From the anti-reward-hacking notes below, copy word for word the stretch that begins at "Anti-Reward-Hacking Design" and ends after "(prevents partial-credit gaming)".

**SELECTED TEXT**
>> Start

Anti-Reward-Hacking Design

Multiple independent reward signals — gaming all of them simultaneously is harder than gaming one
GenerationInspectionCallback prints raw completions every 25 training steps for manual review
Reasoning gate: No <think> block → outcome reward zeroed in Stage 2+ (prevents format exploitation)
Direction gate: Wrong bail direction → statutory bonus capped (prevents partial-credit gaming)
Bias penalty operates as a separate signal, not folded into outcome (ensures visibility)
Schema drift (Stage 4) tests adaptability, not pattern memorisation
Diversity signal flags reward-collapse — prints [WARNING] Reward variance collapsed if the policy converges to a single outcome
Tool-invocation tracking: process_bonus only fires when episode-specific custody/threshold values (which are not in the user prompt) appear in the model's reasoning — strong proxy for actual tool use

Gaming resistance verified via unit tests:

Completion Type	Sample Reward	Verification
Ideal (full reasoning, all tools, correct outcome)	1.15	✅ PASS
Filler (generic reasoning, minimal tools)	0.66	✅ PASS
Minimal (bare XML, no tools)	0.32	✅ PASS
Tool spam (redundant calls, no reasoning)	0.17	✅ PASS

GRPO correctly ranks ideal > filler > minimal > spam.

Training

Uses GRPO (Group Relative Policy Optimization) via TRL + Unsloth on Qwen2.5-7B-Instruct (4-bit quantized + LoRA r=16 — i.e. QLoRA).

Hybrid Training / Evaluation Design

Key design decision: UndertriAI uses a hybrid offline/online architecture to balance speed and correctness.

Reward computation during training: in-process (offline).
The trainer imports the same server/reward.py module that the deployed FastAPI server uses and calls combined_reward(...) directly. This gives bitwise reward parity with the env-API path while avoiding ~64 HTTP calls per training step (num_generations × grad_accum × 2 calls per rollout). On a single A10G, in-process scoring lets four curriculum stages fit into a ~3h budget; the equivalent online path would require ~5–6h of wall time mostly spent in network I/O.
Adaptive curriculum mechanisms: live env API.
The /profile, /adaptive_status, and stage-promotion logic always go through the deployed environment so per-domain EMA tracking and weakness-targeted episode selection observe real environment state.
Evaluation: in-process scoring with bitwise parity to the env API.

>> End

**AVAILABLE DATA**

>> Start

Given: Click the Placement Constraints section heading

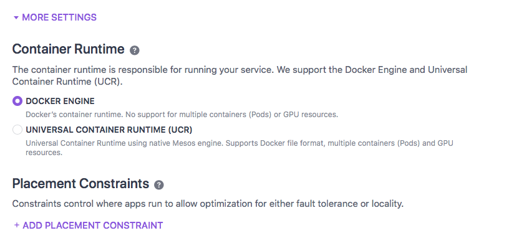Looking at the screenshot, I should 80,184.
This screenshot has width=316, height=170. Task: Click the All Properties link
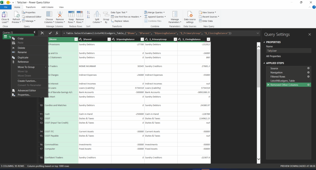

>> End

**WORKED ANSWER**
Anti-Reward-Hacking Design

Multiple independent reward signals — gaming all of them simultaneously is harder than gaming one
GenerationInspectionCallback prints raw completions every 25 training steps for manual review
Reasoning gate: No <think> block → outcome reward zeroed in Stage 2+ (prevents format exploitation)
Direction gate: Wrong bail direction → statutory bonus capped (prevents partial-credit gaming)